Added
- Added `hvd.reducescatter()` operation with implementations in NCCL, MPI, and Gloo. ([3299](https://github.com/horovod/horovod/pull/3299), [#3574](https://github.com/horovod/horovod/pull/3574))
- Added AMD GPU XLA Op Implementation. ([3486](https://github.com/horovod/horovod/pull/3486))
- Added Horovod job to spin up distributed TensorFlow Data Service. ([3525](https://github.com/horovod/horovod/pull/3525))
- Spark: Expose random seed as an optional parameter. ([3517](https://github.com/horovod/horovod/pull/3517))
- Add Helm Chart. ([3546](https://github.com/horovod/horovod/pull/3546))
- Elastic: Add elastic run API. ([3503](https://github.com/horovod/horovod/pull/3503))
- Spark Estimator: Expose random seed for model training reproducibility. ([3517](https://github.com/horovod/horovod/pull/3517))

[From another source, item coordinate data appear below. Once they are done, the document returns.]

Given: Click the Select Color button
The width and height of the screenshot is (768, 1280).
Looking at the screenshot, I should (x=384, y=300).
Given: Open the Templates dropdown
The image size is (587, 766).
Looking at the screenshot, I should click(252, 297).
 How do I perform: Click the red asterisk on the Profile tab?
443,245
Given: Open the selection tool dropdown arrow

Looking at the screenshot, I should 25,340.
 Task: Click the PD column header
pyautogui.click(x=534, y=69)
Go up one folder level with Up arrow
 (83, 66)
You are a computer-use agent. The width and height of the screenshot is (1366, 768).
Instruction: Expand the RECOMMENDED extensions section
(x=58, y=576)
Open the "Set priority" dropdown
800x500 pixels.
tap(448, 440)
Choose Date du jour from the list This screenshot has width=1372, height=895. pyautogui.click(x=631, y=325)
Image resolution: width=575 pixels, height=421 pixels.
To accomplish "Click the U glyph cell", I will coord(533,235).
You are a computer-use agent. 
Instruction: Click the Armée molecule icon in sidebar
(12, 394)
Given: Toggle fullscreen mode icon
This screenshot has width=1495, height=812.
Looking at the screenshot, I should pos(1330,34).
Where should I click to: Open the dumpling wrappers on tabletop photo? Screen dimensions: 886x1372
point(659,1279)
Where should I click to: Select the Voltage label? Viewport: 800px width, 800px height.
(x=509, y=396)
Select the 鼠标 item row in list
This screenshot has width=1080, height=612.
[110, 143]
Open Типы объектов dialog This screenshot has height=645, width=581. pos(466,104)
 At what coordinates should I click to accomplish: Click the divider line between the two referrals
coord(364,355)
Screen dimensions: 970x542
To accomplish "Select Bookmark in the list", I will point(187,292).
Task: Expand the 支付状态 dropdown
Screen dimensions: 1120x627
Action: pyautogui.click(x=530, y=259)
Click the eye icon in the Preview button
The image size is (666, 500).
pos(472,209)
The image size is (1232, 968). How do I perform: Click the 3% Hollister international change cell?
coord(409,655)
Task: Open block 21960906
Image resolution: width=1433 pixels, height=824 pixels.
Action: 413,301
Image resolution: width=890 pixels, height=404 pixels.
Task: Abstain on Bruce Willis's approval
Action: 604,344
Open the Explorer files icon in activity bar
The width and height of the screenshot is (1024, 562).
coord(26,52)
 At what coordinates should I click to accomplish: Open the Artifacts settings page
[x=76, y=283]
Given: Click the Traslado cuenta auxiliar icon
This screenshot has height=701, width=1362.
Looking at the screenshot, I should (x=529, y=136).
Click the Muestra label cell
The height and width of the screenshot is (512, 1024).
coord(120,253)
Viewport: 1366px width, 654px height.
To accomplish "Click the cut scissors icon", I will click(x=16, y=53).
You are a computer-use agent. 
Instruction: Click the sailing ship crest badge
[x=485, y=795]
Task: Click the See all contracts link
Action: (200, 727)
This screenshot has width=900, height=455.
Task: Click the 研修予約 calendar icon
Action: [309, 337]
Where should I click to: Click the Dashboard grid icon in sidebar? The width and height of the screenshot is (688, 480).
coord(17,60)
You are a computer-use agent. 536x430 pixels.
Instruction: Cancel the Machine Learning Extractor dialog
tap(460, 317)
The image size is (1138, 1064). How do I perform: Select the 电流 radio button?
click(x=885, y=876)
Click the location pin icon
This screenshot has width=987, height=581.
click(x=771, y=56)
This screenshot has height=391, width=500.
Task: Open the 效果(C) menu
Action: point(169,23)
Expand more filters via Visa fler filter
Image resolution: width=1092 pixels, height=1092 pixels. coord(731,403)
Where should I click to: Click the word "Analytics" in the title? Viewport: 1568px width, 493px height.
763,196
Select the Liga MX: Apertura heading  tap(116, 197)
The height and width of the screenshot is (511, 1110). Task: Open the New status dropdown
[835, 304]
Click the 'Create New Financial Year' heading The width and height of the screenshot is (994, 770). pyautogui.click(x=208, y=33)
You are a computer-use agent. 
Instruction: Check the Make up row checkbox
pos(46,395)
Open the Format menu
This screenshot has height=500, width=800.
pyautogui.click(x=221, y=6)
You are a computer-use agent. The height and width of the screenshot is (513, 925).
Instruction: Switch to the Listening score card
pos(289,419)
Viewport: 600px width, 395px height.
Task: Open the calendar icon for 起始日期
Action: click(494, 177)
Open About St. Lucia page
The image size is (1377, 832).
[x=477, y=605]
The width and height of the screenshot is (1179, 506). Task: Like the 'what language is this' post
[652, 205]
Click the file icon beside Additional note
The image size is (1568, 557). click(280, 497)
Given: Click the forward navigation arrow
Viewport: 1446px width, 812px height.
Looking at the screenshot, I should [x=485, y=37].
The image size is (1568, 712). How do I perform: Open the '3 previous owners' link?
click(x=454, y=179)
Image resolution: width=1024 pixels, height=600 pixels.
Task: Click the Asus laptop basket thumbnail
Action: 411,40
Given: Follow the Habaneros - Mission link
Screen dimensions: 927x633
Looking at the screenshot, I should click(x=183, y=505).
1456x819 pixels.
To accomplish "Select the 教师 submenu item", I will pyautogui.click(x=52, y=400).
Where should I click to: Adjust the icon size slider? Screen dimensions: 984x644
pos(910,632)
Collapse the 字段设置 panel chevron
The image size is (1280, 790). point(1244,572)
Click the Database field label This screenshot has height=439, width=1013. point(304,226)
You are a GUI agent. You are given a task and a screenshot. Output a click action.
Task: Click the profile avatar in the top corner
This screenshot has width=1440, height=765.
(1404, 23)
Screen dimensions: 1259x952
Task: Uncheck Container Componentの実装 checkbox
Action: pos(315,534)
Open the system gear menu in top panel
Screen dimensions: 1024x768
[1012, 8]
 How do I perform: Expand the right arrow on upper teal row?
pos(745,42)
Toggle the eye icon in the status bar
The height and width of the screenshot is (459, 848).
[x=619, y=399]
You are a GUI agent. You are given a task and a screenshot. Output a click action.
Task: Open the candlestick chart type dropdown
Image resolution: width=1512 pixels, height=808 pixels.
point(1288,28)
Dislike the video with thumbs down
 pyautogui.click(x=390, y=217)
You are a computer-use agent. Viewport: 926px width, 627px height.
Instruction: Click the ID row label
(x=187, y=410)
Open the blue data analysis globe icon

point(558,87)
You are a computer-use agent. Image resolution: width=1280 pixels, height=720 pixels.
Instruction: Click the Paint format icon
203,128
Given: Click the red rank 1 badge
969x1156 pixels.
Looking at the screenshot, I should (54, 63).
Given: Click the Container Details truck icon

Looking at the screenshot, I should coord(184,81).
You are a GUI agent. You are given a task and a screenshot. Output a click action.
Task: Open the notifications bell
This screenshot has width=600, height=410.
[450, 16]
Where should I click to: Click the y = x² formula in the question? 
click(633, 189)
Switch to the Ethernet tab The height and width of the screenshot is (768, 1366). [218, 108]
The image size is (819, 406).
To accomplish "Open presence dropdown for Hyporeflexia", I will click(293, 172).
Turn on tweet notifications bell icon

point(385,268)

- Spark Estimator: Add option whether to use GPUs at all. ([3526](https://github.com/horovod/horovod/pull/3526))
- Spark Estimator: Expose parameter to set start method for `multiprocessing`. ([3580](https://github.com/horovod/horovod/pull/3580))
Changed
- MXNet: Updated allreduce functions to newer `op` API. ([3299](https://github.com/horovod/horovod/pull/3299))
- TensorFlow: Make TensorFlow output allocations asynchronous when using NCCL backend. ([3464](https://github.com/horovod/horovod/pull/3464))
- TensorFlow: Clear locally accumulated gradient by assigning with `zeros_like` to avoid infinite gradient not correctly cleared up. ([3505](https://github.com/horovod/horovod/pull/3505))
- Make `HorovodVersionMismatchError` subclass `ImportError` instead of just a standard `Exception`. ([3549](https://github.com/horovod/horovod/pull/3549))
- Elastic: Catch any exception to prevent the discovery thread from silently dying. ([3436](https://github.com/horovod/horovod/pull/3436))
- Horovodrun: Exit check_build (`--check-build`) via `sys.exit` to flush stdout. ([3272](https://github.com/horovod/horovod/pull/3272))
- Spark: Use `env` to set environment vars in remote shell. ([3489](https://github.com/horovod/horovod/pull/3489))
- Build: Avoid redundant ptx generation for maximum specified compute capability. ([3509](https://github.com/horovod/horovod/pull/3509))
Deprecated
- MXNet: Deprecated `average` argument of allreduce functions. ([3299](https://github.com/horovod/horovod/pull/3299))
- Public and internal APIs: deprecate use of np, min_np, max_np. Use num_proc, min_num_proc, and max_num_proc, respectively, instead. ([3409](https://github.com/horovod/horovod/pull/3409))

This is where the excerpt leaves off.